__Text__:
──────────────────────────────

Bird Beak Adaptations - Natural Selection (Diana Van Pelt)

Title: Bird Beak Adaptations - Natural Selection

Principle(s) Investigated:
  • Animal adaptations
  • Natural selection
  • Evolution 
 Standards : (California Science Standards) 



        7.3.a.  Students know both genetic variation and environmental factors are causes of evolution and diversity 
                   of organisms.

        7.3.b.    Students know the reasoning used by Charles Darwin in reaching his conclusion that natural selection is the
                   mechanism of evolution.

        7.3.e.    Students know that extinction of a species occurs when the environment changes and the adaptive
                   characteristics of a species are insufficient for its survival.


·         8 tweezers
·         8 spoons
·         8 forks
·         8 chop sticks
·         2 bag of beans
·         6-8 boxes of toothpicks
·         35 paper cups
·         timer (stop watch or online timer)
·         Student handout/data sheet (see attachment)
·         laptop computer with attached projector


Prepare in advance: 
1 feeding box per group containing the following items:

1  square plastic container
1 cup of beans
1 box toothpicks
20 paperclips (optional)
1 plastic fork
1 plastic spoon
1 pair of tweezers
1 set of chopsticks
4 cups

  1. Students will be working in groups of 4. Arrange seating so group members are facing each other and place feeding box in center of group table. Hand out Data Sheets (see attachment)
  2. Students will take a cup and one of the four beak utensils from the feeding box.(fork, spoon, tweezers, or chopsticks)   
  3. Explain to students that they are birds and their environment has drastically changed due to drought. The birds' food supply has been limited to only beans in the mountains and toothpicks in the valleys
  4. Part 1 of activity - students are birds in the mountains and will only be able to collect beans from the feeding box.
  5. Set online timer for 30 seconds. Using only their beak utensil, students will collect as many beans as possible and place them in their cup.
  6. At the end of 30 seconds, students will record the number of beans they collected on their data sheet. **Each Student will be recording the results of all 4 group members on their data sheet. 
  7. All food is put back in the feeding box and students will pass their utensil to the group member on their left. 
  8. Once all students  have a different utensil in hand, the procedure starts again (from step 5).Collect for 30 seconds, record results, return food, and pass utensil. Repeat until students have had a turn using each utensil to collect beans.
  9. After the 4 rounds are complete, move on to part 2. The procedure for part 2 is exactly the same as before except students are now birds in the valley and are only able to collect toothpicks. No beans. 
  10. Proceed as before: Collect for 30 seconds, record results, return food, and pass utensil.

──────────────────────────────

__Excerpted records__:
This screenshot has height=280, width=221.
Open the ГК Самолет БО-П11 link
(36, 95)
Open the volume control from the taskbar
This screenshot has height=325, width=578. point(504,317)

──────────────────────────────

__What to do__:
**a.** Update the bird beak activity text starting at "1  square plastic" and ending at "beans from the feeding box.", putting "feeder tray" wherever "feeding box" appears.
**b.** Answer these questions from the bird beak activity text:
(i) How many paper cups are on the materials list?
(ii) How many cups does each feeding box contain?
(iii) For how many seconds is the timer set during the collection rounds?
**c.** Continue the bird beak activity text from the point where it stops.

__Task responses__:
**a.**
1  square plastic container
1 cup of beans
1 box toothpicks
20 paperclips (optional)
1 plastic fork
1 plastic spoon
1 pair of tweezers
1 set of chopsticks
4 cups

  1. Students will be working in groups of 4. Arrange seating so group members are facing each other and place feeder tray in center of group table. Hand out Data Sheets (see attachment)
  2. Students will take a cup and one of the four beak utensils from the feeder tray.(fork, spoon, tweezers, or chopsticks)   
  3. Explain to students that they are birds and their environment has drastically changed due to drought. The birds' food supply has been limited to only beans in the mountains and toothpicks in the valleys
  4. Part 1 of activity - students are birds in the mountains and will only be able to collect beans from the feeder tray.

**b.**
(i) 35
(ii) 4
(iii) 30 seconds

**c.**
  11. Once students has had a turn using each of the four utensils to collect toothpicks and all the data is recorded, the data collection part of the activity is complete. Class can clean up - return tables to their right positions.
  12. Class will spend 5 – 10 minutes discussing data and interpreting results as a group
  13. Students will answer 2 questions on their data sheet independently.

Student prior knowledge
  • Natural selection is a process by which organisms with traits that best fit their environment are most likely to survive, reproduce, and pass on their genes to the next generation. 
  • Adaptations are traits that best fit ones environment and promote an increase in population over many generations.
  • Evolution is a process in which inherited characteristics within a population change over generations such that new species sometimes arise 

The shape of structures, such as a bird's beak, is related to its function and the role it plays in its environment. Bird beaks are adapted to the way that the bird obtains food. Many variations of the structure may be observed within a species. These variations are often adaptations that help improve an organism's rate of survival in their environment. These adaptations develop over generations through the process of natural selection.
To observe how some beak shapes can be more advantageous than others, students will role play birds gathering different types of food using only tools that simulate different types of beaks.

Questions & Answers:
  1. How does the shape of a bird's beak affect its rate of survival?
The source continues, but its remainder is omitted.